The Ivy League institution has decided to take Wilson’s name off its renowned public policy school and one of its residential colleges, just four years after it studied sustained protester demands for the idea and rejected them.

Princeton’s president, Christopher Eisgruber, says the death last month of George Floyd during his arrest by Minneapolis police helped to convince him that his predecessor’s demonstrated record of racism could no longer be ignored.

“Princeton is part of an America that has too often disregarded, ignored, or excused racism, allowing the persistence of systems that discriminate against black people,” Professor Eisgruber says in a note to the campus community.

Wilson discouraged black applicants from applying to Princeton a century ago and, while subsequently serving as US president, reversed racial progress by segregating the federal workforce, Professor Eisgruber writes.

Although Wilson transformed Princeton into a world-class research university, he “was also a racist”, Professor Eisgruber says.

The removal of Wilson’s name from Princeton’s public policy school and the residential college, approved by the university’s trustees, is part of a wave of such actions across US society following Mr Floyd’s killing.

For both higher education and the nation more broadly, the actions are expanding hope and concern about how far the US should and will go in toppling monuments, revamping flags and removing names with connections to slavery and its defence.

Such ties involve dozens of US colleges and universities, in the Ivy League and well beyond, that profited directly from slavery or have maintained buildings or entire campuses named after slaveholders.

Examples include the decades of slaves working and being auctioned at Princeton, and the sale by Georgetown University in 1838 of 272 slaves to cover institutional debts. Harvard University, Rutgers, the State University of New Jersey, the University of North Carolina and the University of Mississippi are among the many other places where slaves were used by an institution or its leaders.

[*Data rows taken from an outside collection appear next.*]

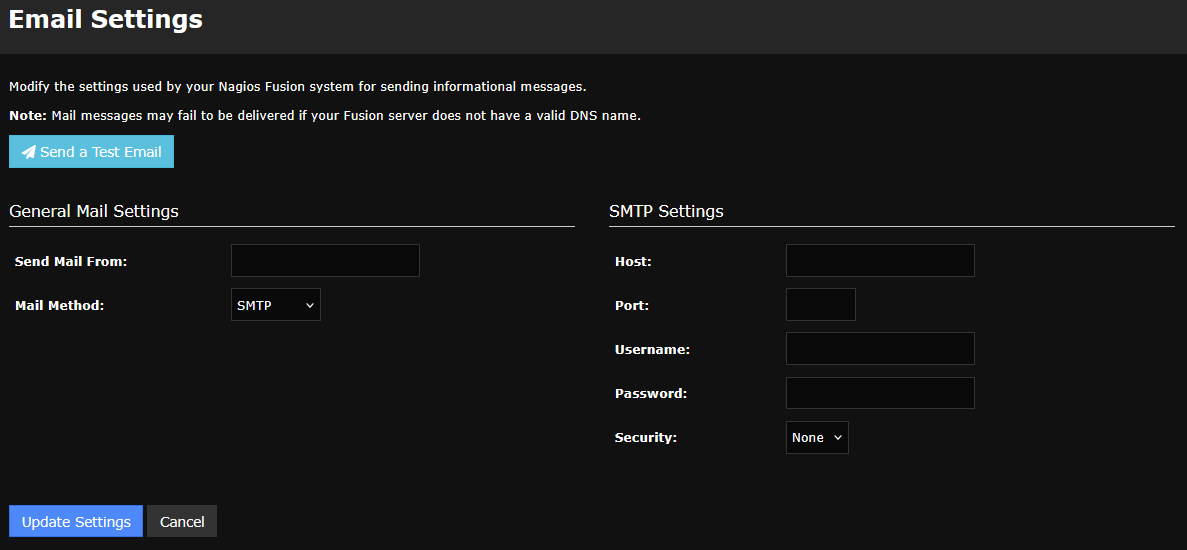Click the SMTP Settings section heading
This screenshot has width=1187, height=550.
(x=666, y=211)
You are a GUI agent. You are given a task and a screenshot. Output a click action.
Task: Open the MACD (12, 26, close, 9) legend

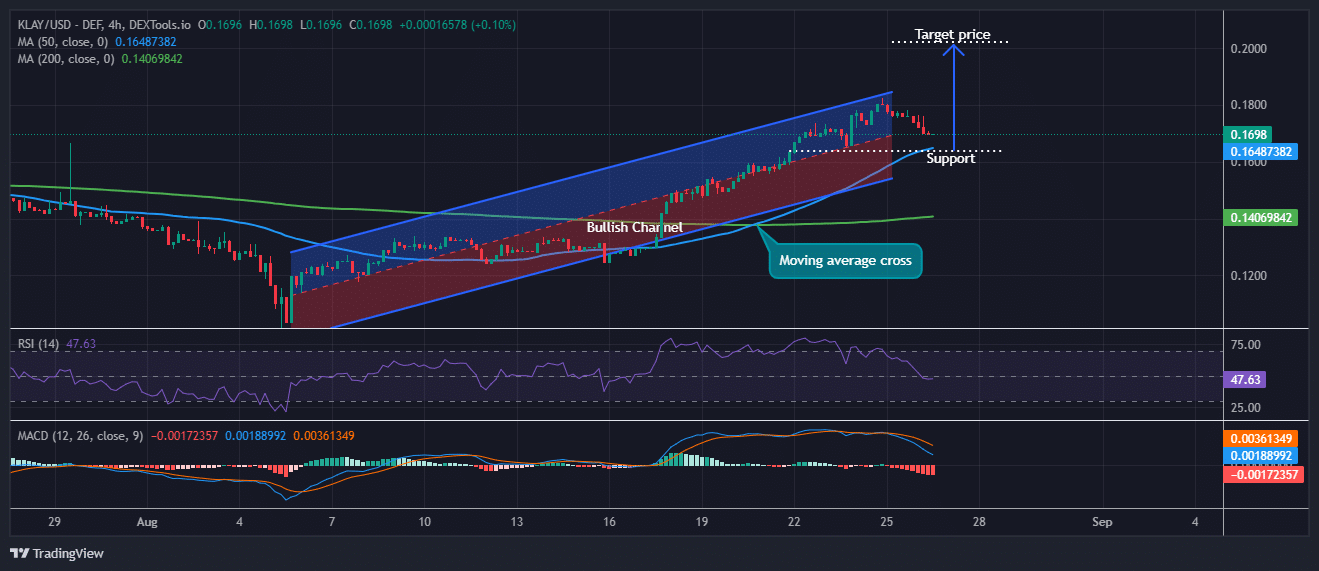pos(80,436)
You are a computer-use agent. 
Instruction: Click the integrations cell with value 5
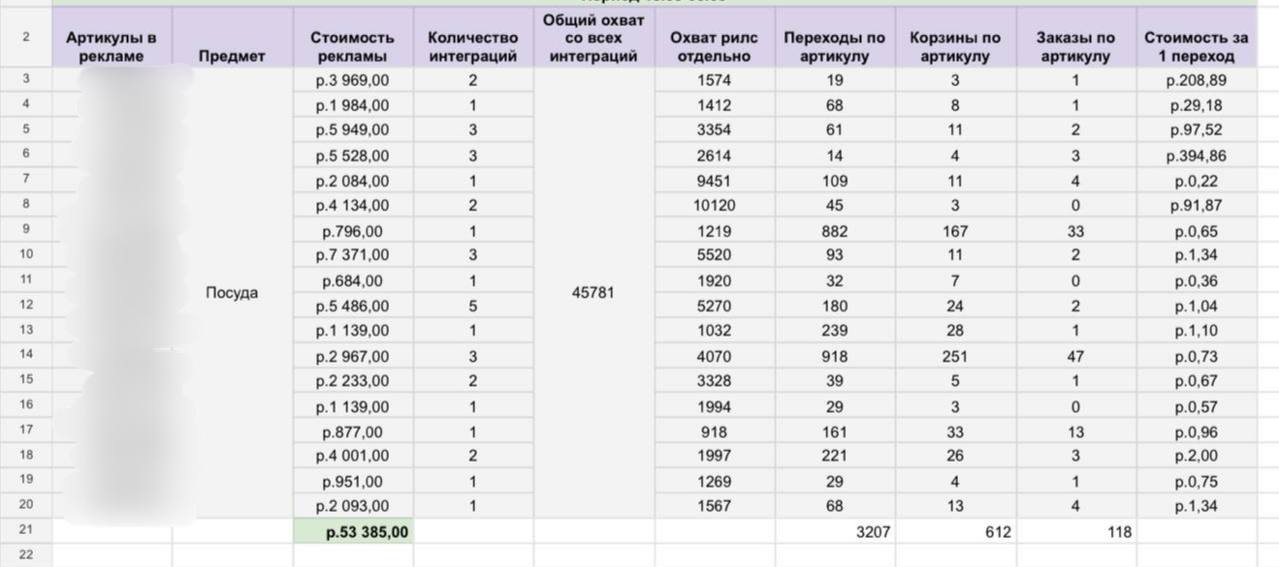click(473, 306)
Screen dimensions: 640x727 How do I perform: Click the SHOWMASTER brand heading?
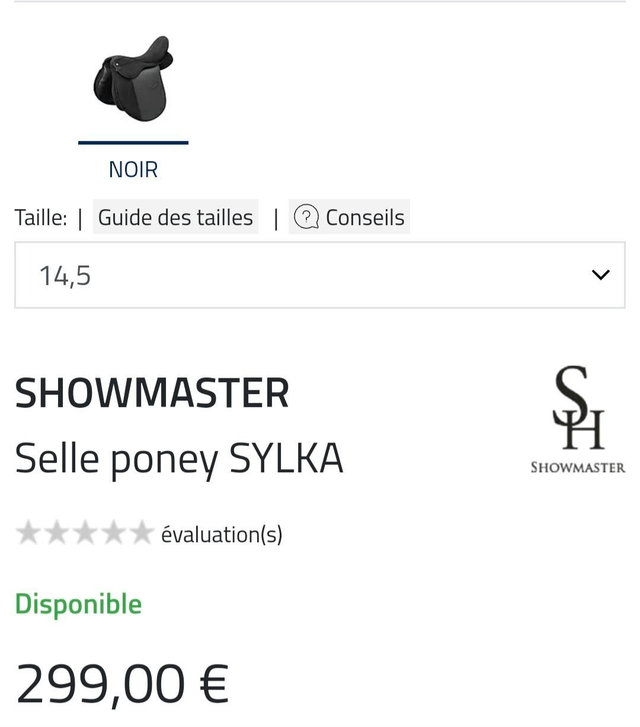152,394
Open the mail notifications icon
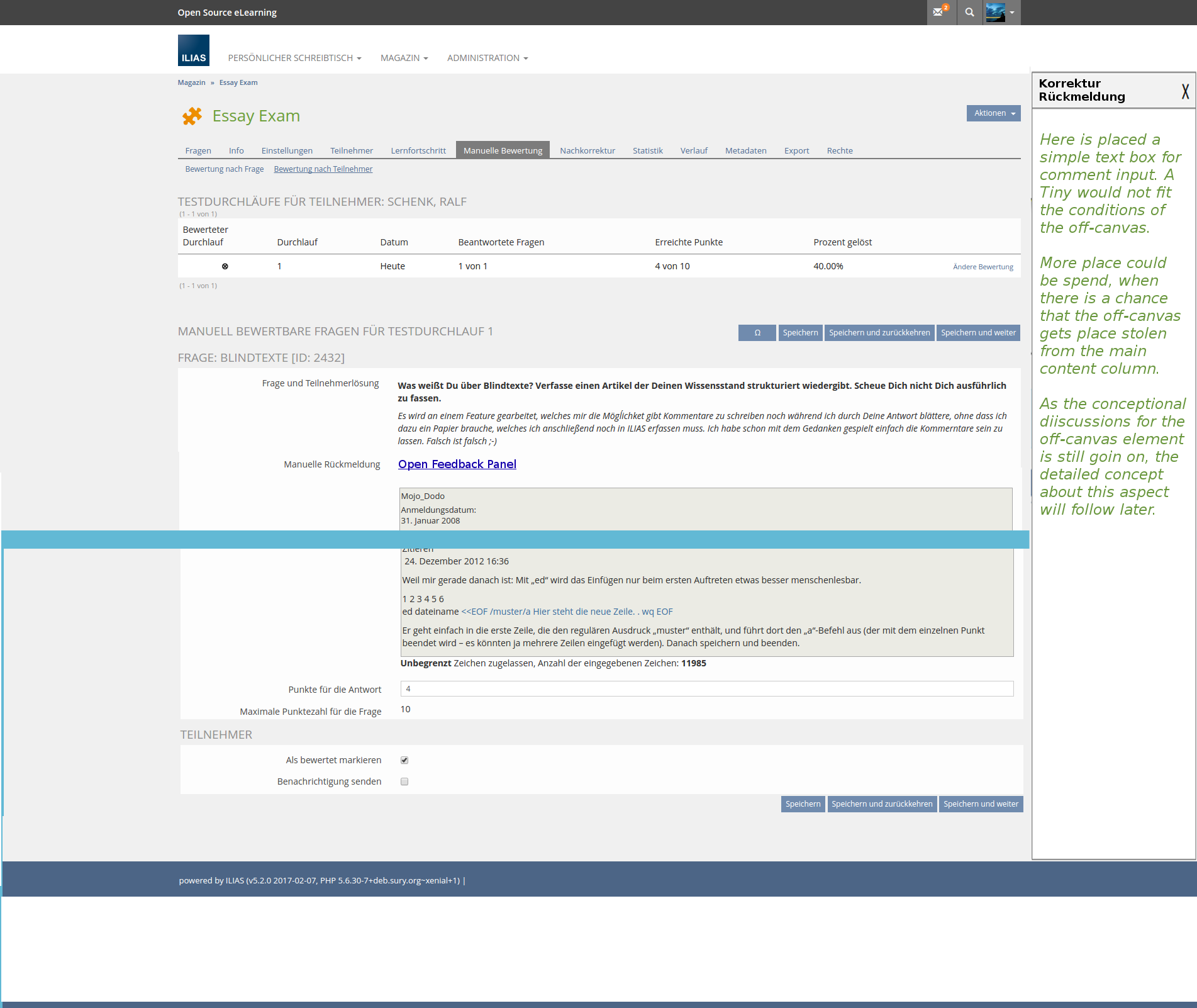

As such reviews continue across academia, “the list is going to be long in terms of whose memorialisations are going to have to be brought under consideration”, said William Darity, a professor of public policy at Duke University who has written about the need for economic reparations for black Americans.

One of the most difficult questions for Americans in that arena may be the nation’s admired founding father, George Washington, a slaveholder whose name adorns institutions from coast to coast, including several universities.

“That’s a complicated one,” Professor Darity said. “There should be some significant conversation about that.”

Other institutions defending their entire public identity include Yale University, whose namesake, Elihu Yale, was a slave trader. Yale in 2017 removed from one of its residential colleges the name of John Calhoun, a white supremacist and ardent defender of slavery. But Yale’s president, Peter Salovey, recently affirmed to his university’s student newspaper that Yale was giving no thought to changing its name.

More important than names, Professor Darity said, was the need for US universities – especially the wealthier ones – to do much more to repair the persistent economic disadvantages facing black Americans stemming from slavery and racial hostility. That includes ending discrimination within academic departments with poor records of hiring minorities, he said.

But the nation’s wealth disparities were too great for the education sector to fix by itself, and universities as institutions must be part of a nationwide demand for meaningful economic reparations, Professor Darity said.